Most protesters openly opposed to the project because they rightly understood that there were no rewards for them at all. Google’s record is unmistakable: it hires less than 4 percent Latinos to its workforce. The jobs it talks about creating are not primarily for San Jose’s current residents, and particularly not for its African Americans and Latinos.

What Google does offer to low-income people of all colors is displacement and the destruction of their community. As developer Mike Kim explained in the Mercury News, incoming tech workers “are the same workers who created the massive housing shortage in SOMA (in San Francisco) and drove up rents and prices there. The same thing is going to happen in San Jose, but the impact will be more dramatic… So until supply can come online, the demand’s going to be ramrod straight, and there’s going to be very little to satisfy that demand, which results in a rapid rise in prices in rent in the existing stock until the supply can catch up with the demand…”

Google is a for-profit corporation. What is good for Google is not necessarily good for America.

No responsible urban scholar or policymaker advocates the displacement that the Google project in San Jose will create. Displacement destroys communities, reduces diversity, tears families apart, erases culture, damages the environment, ruins people’s quality of life, undermines economic opportunity and increases inequality and homelessness.

Google did not have a dialogue with the San Jose community when it decided to move into San Jose. In fact, it signed non-disclosure agreements with city officials so that no one even knew it was planning to come here almost up until the Exclusive Negotiating Agreement was approved in June 2017. The San Jose Google hearings held after that time were rigged to ensure that the option of opposing Google’s expansion here was never allowed to even be considered.

St. John-Crane’s idea of dialogue is apparently the vignette she describes near the end of her article. A non-profit CEO, a tech worker, and a San Jose State student all talk it over and apparently agree that San Jose’s status quo is acceptable, while those who disagree are hauled away in paddy wagons.

She chastises protestors who were not civil while abjectly failing to criticize the mayor for the meeting’s overbearing police presence and his summary ejection of dozens of young people from the chambers for clapping or complaining.

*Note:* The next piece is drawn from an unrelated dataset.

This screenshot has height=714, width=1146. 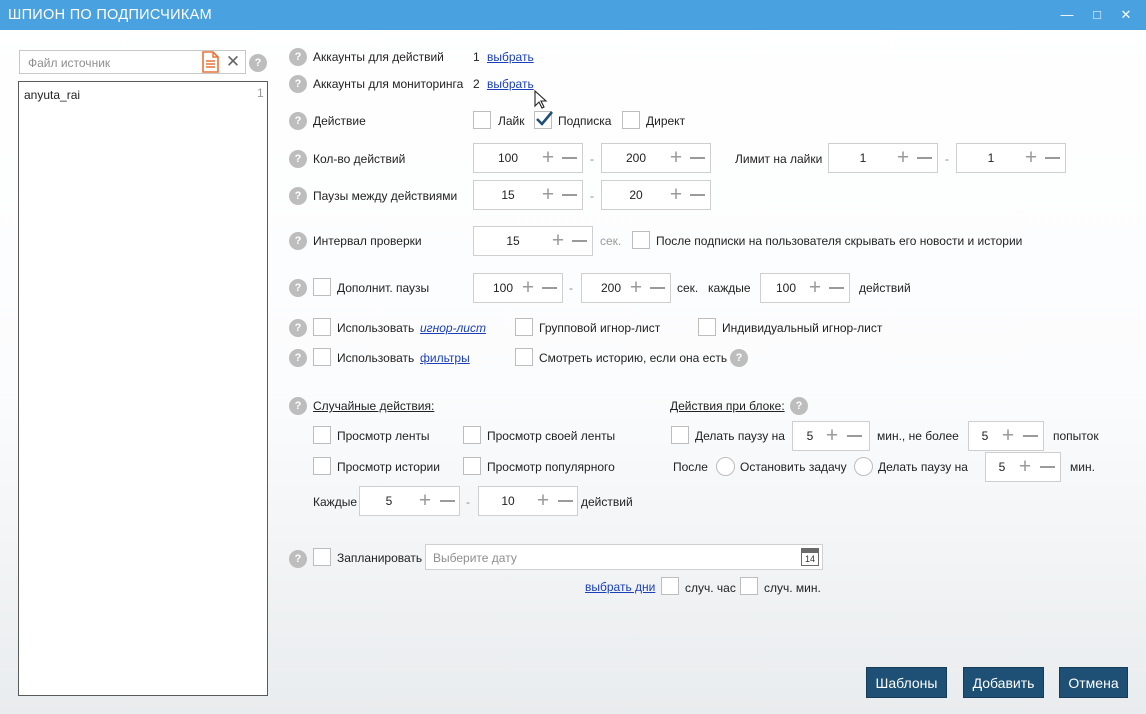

She does not mention the police order to take down a banner critical of Google from the City Hall plaza, under threat of arrest. She praises a Councilmember who vilified organizations opposed to Google, and who defended Google’s public policy manager.

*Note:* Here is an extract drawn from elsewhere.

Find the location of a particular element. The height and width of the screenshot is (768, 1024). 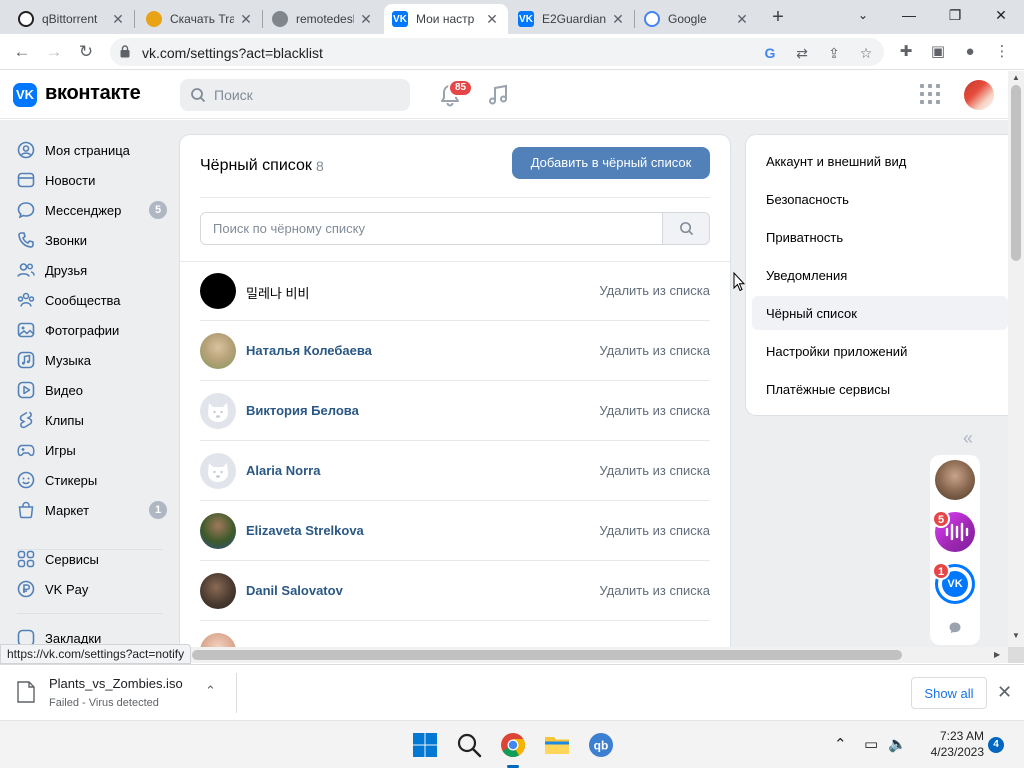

If the American Leadership Forum honestly wants community dialogue, here are a few suggestions for how it can use the considerable influence of its members to level the playing field to allow real discussion to be able to take place.

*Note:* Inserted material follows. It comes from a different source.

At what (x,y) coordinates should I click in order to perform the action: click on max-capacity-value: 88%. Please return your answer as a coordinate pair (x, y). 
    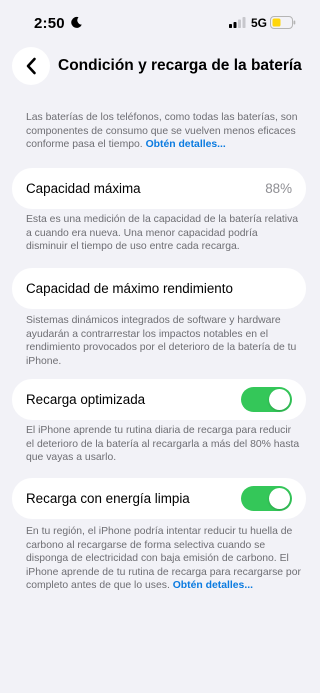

  • Enact an immediate rent freeze and a moratorium on evictions and apartment demolitions, so people do not have to live with the daily threat of displacement.
  • Stop the deportation of immigrants and destruction of their families.
  • Stop police killings of innocent people.
  • Stop sweeping homeless encampments when there is no housing, shelter, or alternative location for people to move to.
  • End non-disclosure agreements between large corporations and city officials and begin conducting city business out in the open instead of behind closed doors.
  • Enact a moratorium on the entire Google project until the city has a realistic plan to prevent the displacement of the people who built this city.

A few steps like these might begin to make dialogue possible, but American Leadership Forum, as an organization of the Valley’s elite, is unlikely to even try to make them happen.

The social polarization here and in America is on a course to continue and actually escalate. There is no middle ground. Either we will organize our society to practice economic inclusion and cooperation, or we will continue the naked exploitation and exclusion that is happening now.

We will either fight for real political freedom, or continue to live with the corporate tyranny we experience today. We cannot pretend to do both.

Sandy Perry is president of the Affordable Housing Network of Santa Clara County.